Delineating the mechanisms of action of specific microbiota species and metabolites is crucial for understanding their impact on host physiology and disease. Metabolite-sensing GPCRs mediate the chemical dialog of host–microorganism interactions. Aberrant expression of GPRC5A has been associated with multiple human cancers. Our discovery that indole metabolites bind to GPRC5A and that aromatic monoamines activate GPRC5A-mediated recruitment of β-arrestin provides an important first step toward the development of more-effective pharmacological tools and characterization of the interactions between specific microbiota metabolites and GPRC5A.

In contrast to the large extracellular agonist-binding region of canonical class C GPCRs, GPRC5A has a short N-terminal sequence that is unlikely to bind ligands involved in classic G-protein-mediated signaling. It is possible that aromatic monoamines are not potent enough agonists to induce additional GPRC5A signaling beyond recruitment of β-arrestin. Alternatively, engagement of other GPCRs by aromatic monoamines may interfere with GPRC5A-specific signaling. It is also possible that aromatic monoamines act as allosteric agonists and require additional ligands or protein components to fully activate GPRC5A signaling.

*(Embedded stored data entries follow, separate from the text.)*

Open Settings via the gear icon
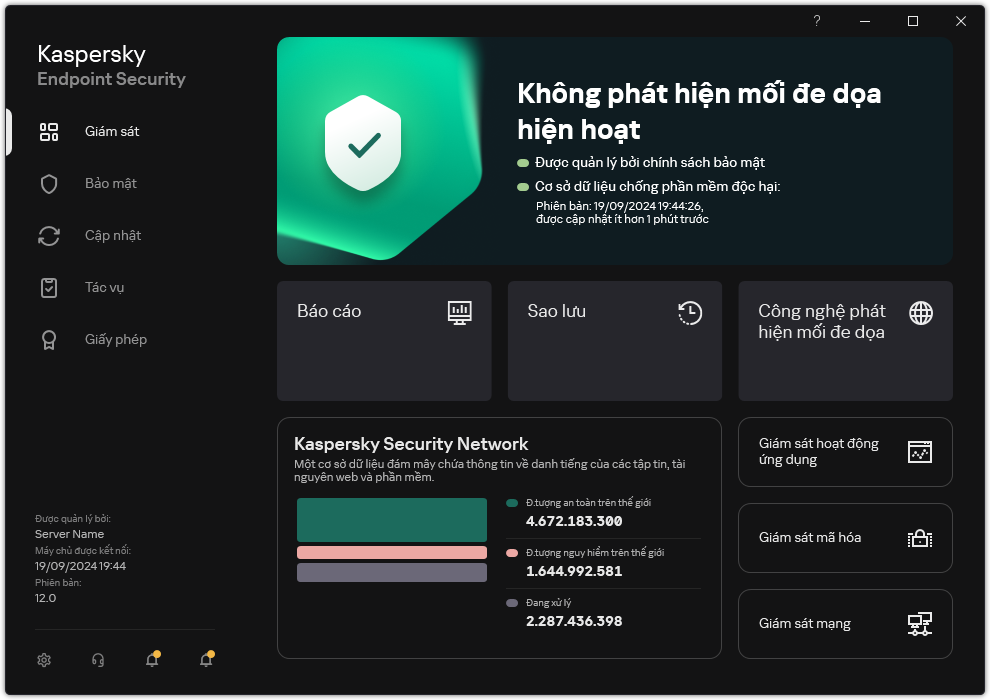The height and width of the screenshot is (700, 990). 44,660
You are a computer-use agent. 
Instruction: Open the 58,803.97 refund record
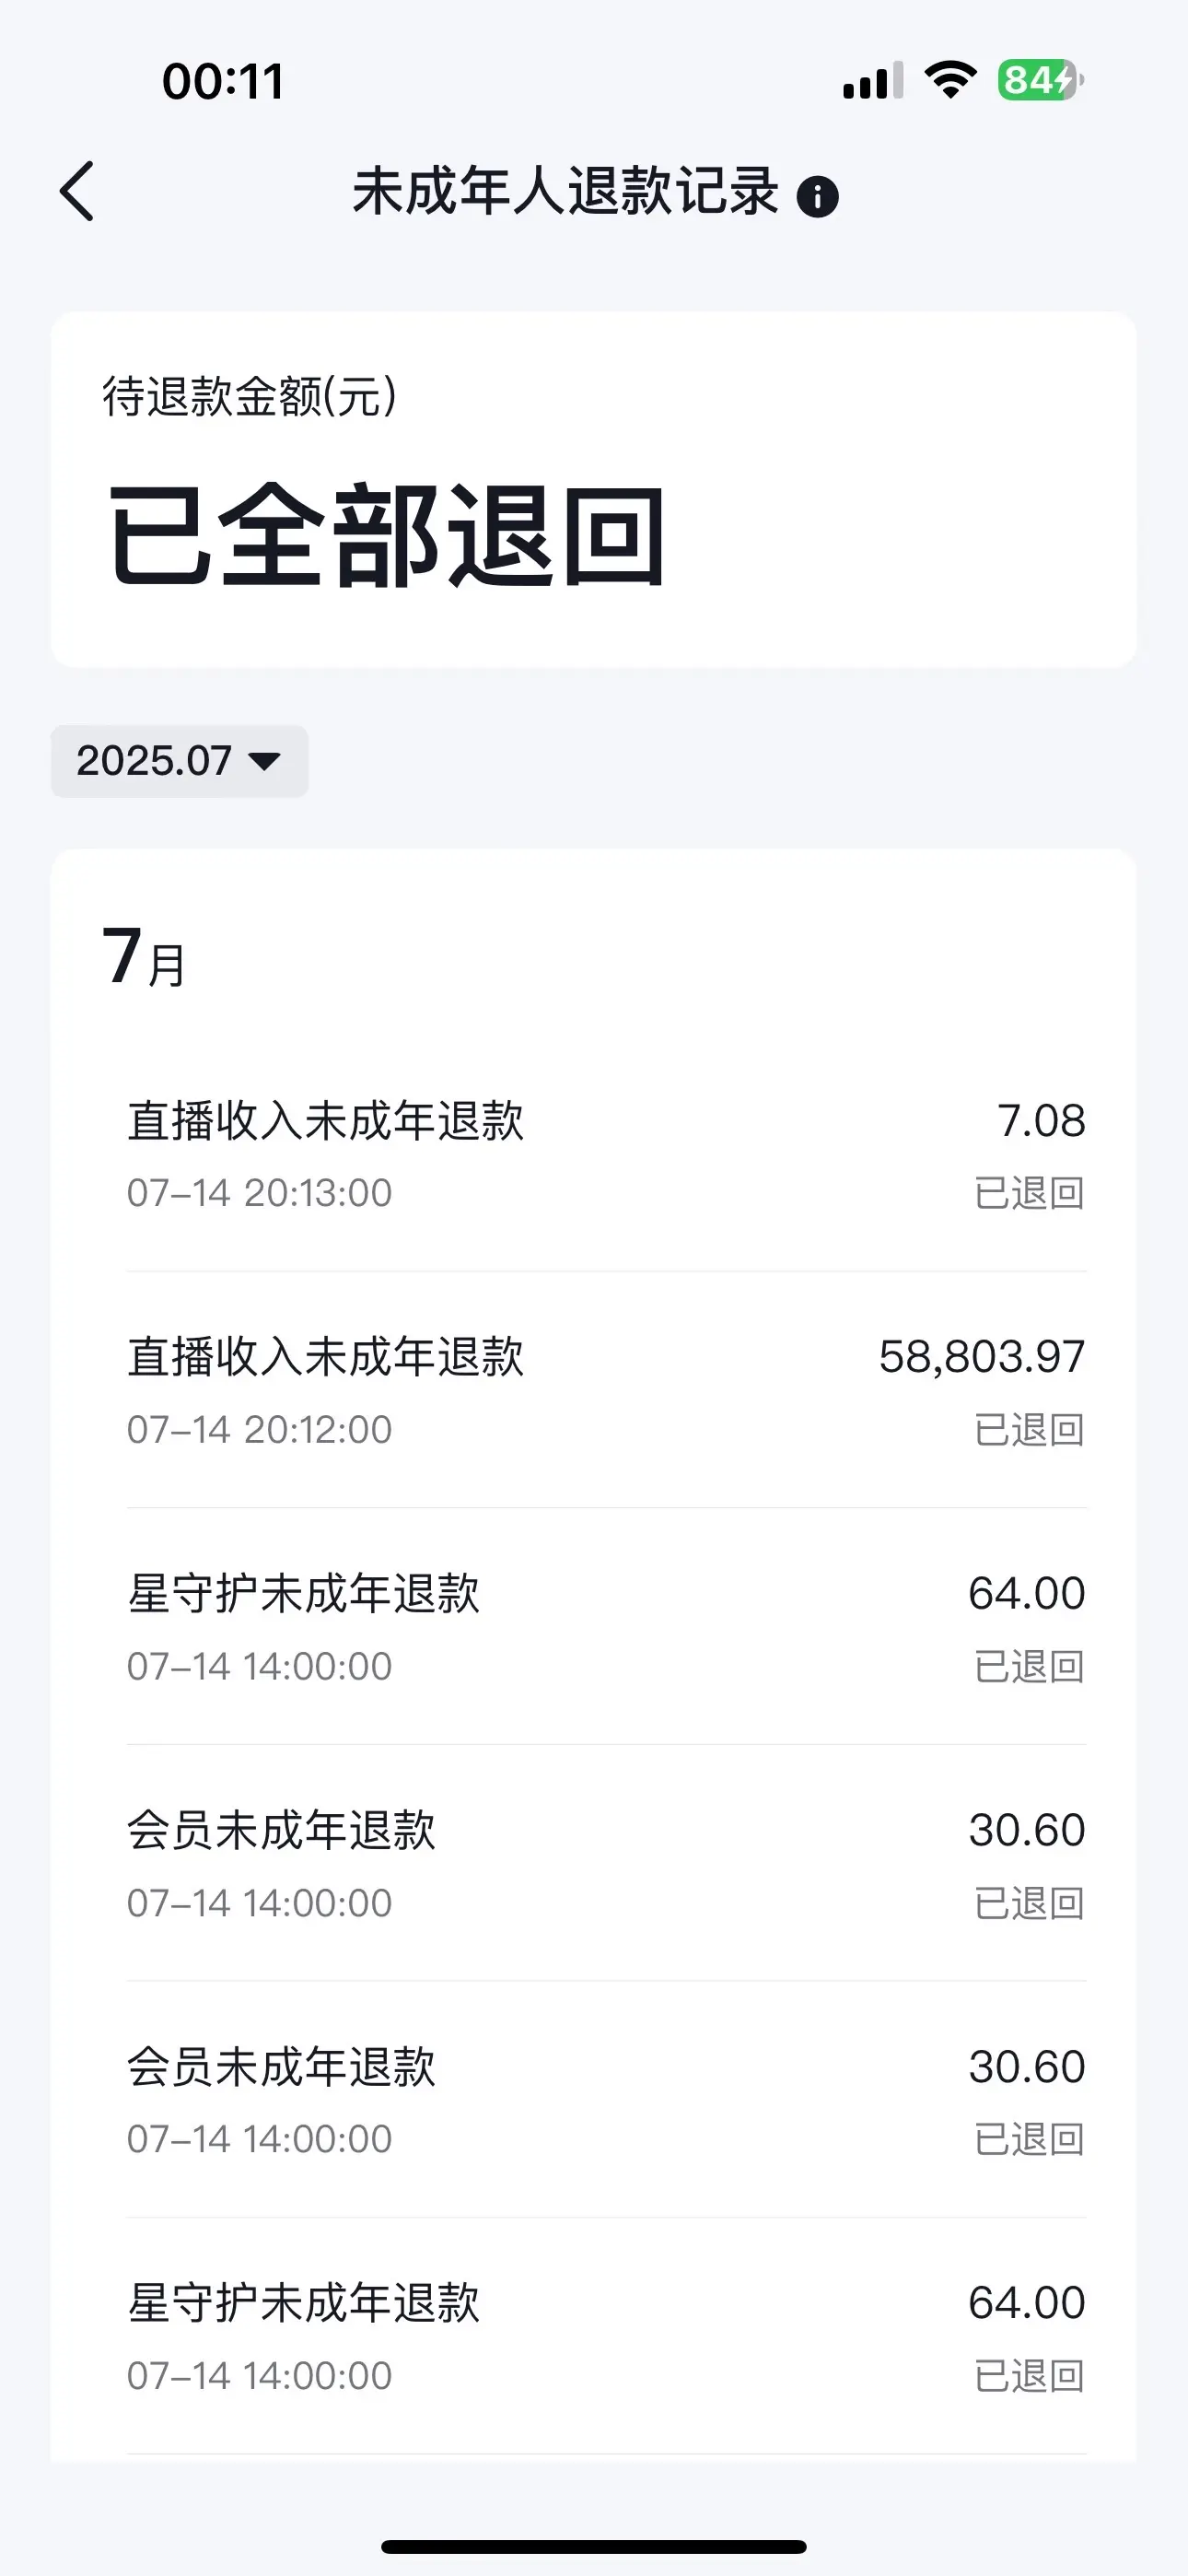(x=606, y=1390)
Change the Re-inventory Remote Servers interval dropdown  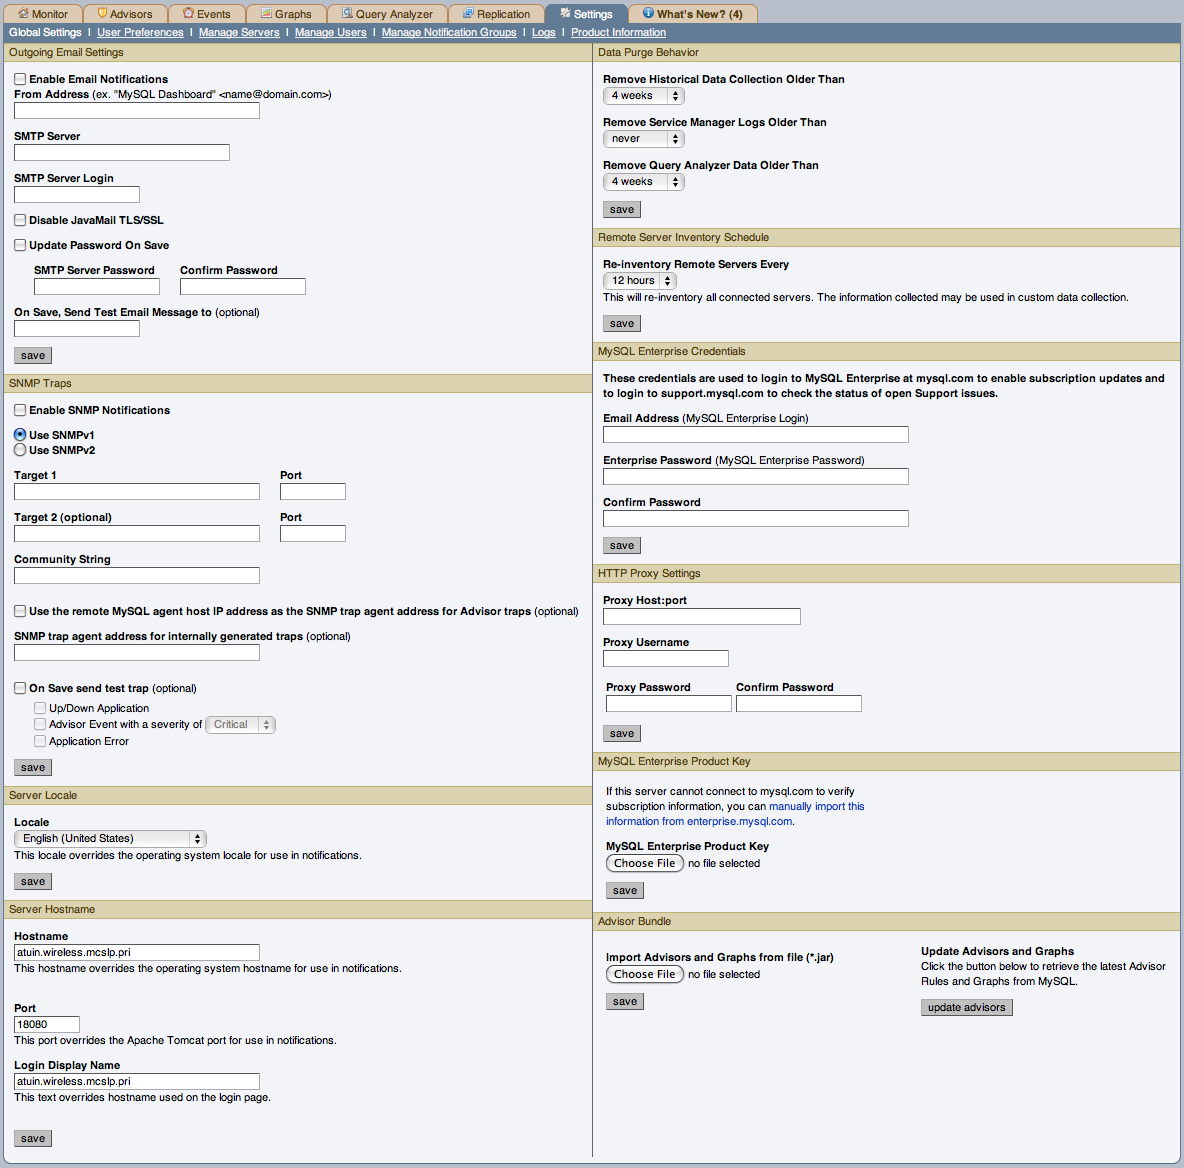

The future discovery and development of agonists that are more potent and selective may help to elucidate how GPRC5A signaling is regulated. In addition, applying synthetic agonists or aromatic-monoamine-producing bacteria in different mouse models may help to clarify the roles of GPRC5A signaling in inflammatory diseases and colorectal cancer.

Howard C. Hang & Xiaohui Zhao

Scripps Research, La Jolla, CA, USA.

Expert opinion

“In this elegant study, the authors de-orphan the G-protein coupled receptor GPRC5A using a photoaffinity labeling probe that resembles its microbiota-derived ligands, identify gut microbiome bacteria that produce these ligands, develop synthetic agonists that are more potent than these ligands, and address the function of this GPCR. In sum, this study is novel and impactful because it de-orphans a GPCR and finds that microbial ligands can activate this receptor, which may be involved in cancer and inflammation.” Pamela V. Chang, Cornell University, Ithaca, NY, USA.

Behind the paper

This study of microbiota-derived indole metabolites was initiated as part of our laboratory’s efforts to determine the functional roles of microbiota metabolites, including peptidoglycan, short-chain fatty acids and bile acids. We have identified many interesting candidate host proteins with which these metabolites interact but chose GPRC5A for functional studies due to its ‘orphan’ status and aberrant expression in various cancers. The PRESTO-Tango assay, which is available as an open-source resource, was one of the key methods we used to identify the aromatic monoamine agonists for GPRC5A. We are very grateful for the generous gift of research materials from the scientific community and our collaborators. Although the start of the COVID-19 pandemic in early 2020 forced us to slow down our research into other synthetic aromatic monoamine derivatives and cultures of microbiota species, it gave us the time to discuss and prepare this study. H.C.H. & X.Z.

From the editor

“This study provides a nice interplay between microbial metabolism and GPCR signaling and highlights the strength of chemoproteomics in the identification of mechanisms of action for microbial metabolites.” Editorial Team, Nature Chemical Biology.